> [Your goal]: Every line of the entries below that mentions "node" is to be copied out.
+++ Input material +++
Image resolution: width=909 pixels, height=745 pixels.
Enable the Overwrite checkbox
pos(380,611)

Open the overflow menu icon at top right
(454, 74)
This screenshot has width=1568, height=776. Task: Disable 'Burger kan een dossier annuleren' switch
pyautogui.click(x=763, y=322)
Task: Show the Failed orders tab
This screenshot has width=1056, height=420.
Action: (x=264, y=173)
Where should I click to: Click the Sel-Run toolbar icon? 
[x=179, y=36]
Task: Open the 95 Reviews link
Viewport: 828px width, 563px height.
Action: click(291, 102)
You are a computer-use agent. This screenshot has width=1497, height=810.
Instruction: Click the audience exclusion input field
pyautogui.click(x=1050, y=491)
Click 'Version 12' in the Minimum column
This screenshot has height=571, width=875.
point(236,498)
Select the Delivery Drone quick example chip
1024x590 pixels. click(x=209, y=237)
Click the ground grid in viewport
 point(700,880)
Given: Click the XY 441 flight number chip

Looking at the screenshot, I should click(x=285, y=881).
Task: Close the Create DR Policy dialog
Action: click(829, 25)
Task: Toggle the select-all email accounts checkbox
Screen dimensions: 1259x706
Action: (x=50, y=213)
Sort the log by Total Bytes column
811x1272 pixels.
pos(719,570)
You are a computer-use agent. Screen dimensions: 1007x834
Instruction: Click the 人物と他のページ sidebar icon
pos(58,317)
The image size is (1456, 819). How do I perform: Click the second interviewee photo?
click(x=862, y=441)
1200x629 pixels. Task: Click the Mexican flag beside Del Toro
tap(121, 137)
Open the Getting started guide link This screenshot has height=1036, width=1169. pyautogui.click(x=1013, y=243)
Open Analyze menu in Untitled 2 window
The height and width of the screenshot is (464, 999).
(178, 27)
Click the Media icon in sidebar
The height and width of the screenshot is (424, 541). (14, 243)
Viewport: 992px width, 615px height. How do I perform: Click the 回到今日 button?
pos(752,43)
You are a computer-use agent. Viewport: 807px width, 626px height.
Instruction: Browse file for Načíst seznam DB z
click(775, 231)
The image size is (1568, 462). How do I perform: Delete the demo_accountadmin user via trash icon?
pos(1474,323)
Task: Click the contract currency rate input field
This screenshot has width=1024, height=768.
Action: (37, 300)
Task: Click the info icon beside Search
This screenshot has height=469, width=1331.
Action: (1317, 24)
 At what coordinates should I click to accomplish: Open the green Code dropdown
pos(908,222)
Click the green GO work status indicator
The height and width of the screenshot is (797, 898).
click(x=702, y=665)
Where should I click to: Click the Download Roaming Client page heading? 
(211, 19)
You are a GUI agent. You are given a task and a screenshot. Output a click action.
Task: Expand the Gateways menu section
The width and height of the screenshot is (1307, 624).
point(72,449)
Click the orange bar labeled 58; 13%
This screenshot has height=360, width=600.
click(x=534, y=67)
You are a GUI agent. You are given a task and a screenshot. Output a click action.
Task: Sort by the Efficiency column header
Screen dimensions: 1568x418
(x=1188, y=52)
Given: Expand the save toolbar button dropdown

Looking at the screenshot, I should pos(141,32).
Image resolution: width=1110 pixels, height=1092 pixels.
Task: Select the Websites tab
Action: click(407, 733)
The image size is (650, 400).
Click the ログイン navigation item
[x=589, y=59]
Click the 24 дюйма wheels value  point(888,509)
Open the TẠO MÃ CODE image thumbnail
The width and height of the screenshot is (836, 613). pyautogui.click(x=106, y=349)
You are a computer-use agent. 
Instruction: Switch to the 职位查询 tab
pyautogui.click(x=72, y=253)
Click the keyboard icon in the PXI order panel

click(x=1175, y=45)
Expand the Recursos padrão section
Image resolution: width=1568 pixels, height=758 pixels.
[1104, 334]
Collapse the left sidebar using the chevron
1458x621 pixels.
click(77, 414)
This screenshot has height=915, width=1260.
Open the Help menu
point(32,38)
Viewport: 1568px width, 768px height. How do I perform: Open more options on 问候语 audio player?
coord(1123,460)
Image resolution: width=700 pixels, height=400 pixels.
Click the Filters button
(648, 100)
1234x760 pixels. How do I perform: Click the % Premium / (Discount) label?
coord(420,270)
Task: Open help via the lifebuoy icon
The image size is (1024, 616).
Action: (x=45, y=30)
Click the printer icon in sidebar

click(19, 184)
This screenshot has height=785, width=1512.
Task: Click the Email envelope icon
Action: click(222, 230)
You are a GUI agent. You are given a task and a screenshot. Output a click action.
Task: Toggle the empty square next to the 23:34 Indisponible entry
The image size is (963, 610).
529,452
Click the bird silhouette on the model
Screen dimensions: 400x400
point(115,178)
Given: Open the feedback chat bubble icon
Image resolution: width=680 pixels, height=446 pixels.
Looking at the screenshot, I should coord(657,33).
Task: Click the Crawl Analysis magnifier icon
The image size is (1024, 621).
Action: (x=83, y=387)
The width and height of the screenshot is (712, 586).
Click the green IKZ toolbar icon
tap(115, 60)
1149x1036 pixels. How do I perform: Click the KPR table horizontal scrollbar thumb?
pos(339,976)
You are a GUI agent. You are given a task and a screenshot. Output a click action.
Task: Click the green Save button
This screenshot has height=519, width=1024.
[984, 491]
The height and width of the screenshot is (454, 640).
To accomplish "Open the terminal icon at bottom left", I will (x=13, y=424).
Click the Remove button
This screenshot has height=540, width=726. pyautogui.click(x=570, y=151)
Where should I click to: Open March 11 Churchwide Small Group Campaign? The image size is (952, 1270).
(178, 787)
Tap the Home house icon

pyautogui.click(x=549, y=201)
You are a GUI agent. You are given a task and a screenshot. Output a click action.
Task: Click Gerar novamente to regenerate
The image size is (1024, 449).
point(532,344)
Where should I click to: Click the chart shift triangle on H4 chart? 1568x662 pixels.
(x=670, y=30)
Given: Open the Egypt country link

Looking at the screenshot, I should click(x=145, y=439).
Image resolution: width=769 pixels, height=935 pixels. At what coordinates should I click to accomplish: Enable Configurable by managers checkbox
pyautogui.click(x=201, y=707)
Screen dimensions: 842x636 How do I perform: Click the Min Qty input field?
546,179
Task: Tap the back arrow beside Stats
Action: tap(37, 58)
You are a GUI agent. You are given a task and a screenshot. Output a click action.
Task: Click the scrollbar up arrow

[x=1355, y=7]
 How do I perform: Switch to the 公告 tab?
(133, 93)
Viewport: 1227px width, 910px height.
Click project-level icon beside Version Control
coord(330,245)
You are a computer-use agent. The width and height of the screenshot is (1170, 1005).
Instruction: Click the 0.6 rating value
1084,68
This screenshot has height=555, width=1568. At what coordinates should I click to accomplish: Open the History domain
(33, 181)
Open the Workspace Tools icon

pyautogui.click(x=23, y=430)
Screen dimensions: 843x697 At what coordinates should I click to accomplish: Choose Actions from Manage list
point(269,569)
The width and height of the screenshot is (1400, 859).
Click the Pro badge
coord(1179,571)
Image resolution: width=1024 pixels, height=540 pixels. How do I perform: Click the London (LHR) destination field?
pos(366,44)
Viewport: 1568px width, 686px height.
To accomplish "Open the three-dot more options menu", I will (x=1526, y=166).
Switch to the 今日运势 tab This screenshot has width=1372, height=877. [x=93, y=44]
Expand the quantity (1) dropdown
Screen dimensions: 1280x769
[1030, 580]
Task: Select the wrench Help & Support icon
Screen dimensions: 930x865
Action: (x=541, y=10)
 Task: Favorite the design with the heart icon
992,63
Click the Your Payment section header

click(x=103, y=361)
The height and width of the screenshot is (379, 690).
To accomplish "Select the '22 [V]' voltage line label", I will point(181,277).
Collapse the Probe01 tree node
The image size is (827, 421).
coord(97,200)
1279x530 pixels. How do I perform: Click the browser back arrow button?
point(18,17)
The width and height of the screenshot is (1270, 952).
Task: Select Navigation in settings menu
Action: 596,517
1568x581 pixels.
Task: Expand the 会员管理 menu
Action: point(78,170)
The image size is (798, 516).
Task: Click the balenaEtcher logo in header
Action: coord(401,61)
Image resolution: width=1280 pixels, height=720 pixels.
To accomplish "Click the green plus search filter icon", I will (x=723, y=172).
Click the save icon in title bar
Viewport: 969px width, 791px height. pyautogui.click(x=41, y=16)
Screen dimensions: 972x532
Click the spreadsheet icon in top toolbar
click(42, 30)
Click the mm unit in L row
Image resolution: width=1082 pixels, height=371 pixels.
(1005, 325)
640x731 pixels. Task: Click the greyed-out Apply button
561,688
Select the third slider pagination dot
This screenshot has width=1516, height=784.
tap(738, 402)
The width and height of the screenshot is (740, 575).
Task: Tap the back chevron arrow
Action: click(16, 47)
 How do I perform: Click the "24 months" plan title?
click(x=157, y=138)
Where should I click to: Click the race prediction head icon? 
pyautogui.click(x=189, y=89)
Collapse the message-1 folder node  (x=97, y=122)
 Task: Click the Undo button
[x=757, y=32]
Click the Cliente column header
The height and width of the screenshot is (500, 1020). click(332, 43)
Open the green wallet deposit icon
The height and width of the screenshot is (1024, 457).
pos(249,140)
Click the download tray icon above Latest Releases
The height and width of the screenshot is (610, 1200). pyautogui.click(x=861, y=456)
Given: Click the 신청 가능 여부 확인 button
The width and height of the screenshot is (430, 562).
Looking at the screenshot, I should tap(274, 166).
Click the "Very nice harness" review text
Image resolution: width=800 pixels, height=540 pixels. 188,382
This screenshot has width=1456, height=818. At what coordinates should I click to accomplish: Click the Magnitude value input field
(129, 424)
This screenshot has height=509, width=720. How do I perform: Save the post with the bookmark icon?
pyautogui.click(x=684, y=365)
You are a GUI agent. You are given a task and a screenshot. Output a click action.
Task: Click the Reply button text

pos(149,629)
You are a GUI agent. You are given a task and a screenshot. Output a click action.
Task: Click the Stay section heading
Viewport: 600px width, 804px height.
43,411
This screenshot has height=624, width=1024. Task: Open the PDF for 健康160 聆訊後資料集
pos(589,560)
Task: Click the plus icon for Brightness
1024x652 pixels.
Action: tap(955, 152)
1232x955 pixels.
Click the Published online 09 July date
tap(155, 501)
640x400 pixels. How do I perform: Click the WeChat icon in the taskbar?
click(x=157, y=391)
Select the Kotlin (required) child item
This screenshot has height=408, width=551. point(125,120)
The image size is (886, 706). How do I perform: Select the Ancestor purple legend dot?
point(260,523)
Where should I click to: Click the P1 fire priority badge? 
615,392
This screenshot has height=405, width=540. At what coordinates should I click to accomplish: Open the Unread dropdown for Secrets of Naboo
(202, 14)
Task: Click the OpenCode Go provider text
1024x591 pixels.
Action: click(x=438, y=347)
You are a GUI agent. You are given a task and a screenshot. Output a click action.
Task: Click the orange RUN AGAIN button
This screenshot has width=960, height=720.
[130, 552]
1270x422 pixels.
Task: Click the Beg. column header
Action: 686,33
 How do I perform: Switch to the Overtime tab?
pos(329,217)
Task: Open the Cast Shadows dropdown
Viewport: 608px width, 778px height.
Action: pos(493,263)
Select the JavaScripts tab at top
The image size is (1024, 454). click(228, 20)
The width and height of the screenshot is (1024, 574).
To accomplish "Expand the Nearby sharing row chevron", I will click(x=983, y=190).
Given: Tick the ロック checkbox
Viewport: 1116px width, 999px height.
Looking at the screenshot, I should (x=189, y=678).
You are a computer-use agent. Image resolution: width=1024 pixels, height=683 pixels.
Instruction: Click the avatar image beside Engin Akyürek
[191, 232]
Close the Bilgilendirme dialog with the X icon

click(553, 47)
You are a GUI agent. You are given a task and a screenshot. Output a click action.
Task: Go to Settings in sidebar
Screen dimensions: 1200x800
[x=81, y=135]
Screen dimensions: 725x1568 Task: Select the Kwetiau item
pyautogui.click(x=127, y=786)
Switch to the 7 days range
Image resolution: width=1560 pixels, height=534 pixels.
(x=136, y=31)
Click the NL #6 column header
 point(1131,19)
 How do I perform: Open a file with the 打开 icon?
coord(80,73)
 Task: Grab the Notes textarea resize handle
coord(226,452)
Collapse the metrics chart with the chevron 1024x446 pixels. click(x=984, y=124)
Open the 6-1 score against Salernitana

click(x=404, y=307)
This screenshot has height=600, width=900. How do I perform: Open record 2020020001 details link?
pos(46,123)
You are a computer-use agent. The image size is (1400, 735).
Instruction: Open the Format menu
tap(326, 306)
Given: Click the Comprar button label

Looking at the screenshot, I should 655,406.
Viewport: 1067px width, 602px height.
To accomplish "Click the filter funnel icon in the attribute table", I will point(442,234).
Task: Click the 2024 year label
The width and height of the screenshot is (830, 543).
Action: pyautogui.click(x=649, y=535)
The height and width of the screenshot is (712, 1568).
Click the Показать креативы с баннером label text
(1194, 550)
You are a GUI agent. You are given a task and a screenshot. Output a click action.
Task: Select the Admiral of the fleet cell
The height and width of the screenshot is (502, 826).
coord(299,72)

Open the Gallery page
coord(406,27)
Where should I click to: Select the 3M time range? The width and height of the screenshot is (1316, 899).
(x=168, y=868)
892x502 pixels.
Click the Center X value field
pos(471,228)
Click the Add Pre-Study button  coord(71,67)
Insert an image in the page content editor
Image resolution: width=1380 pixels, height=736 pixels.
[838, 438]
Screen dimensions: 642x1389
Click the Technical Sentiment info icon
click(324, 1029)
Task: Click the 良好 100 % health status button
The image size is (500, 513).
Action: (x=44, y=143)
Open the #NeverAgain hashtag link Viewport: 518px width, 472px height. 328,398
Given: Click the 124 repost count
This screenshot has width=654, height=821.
+++
> [Answer space]:
Collapse the Probe01 tree node
Collapse the message-1 folder node  (x=97, y=122)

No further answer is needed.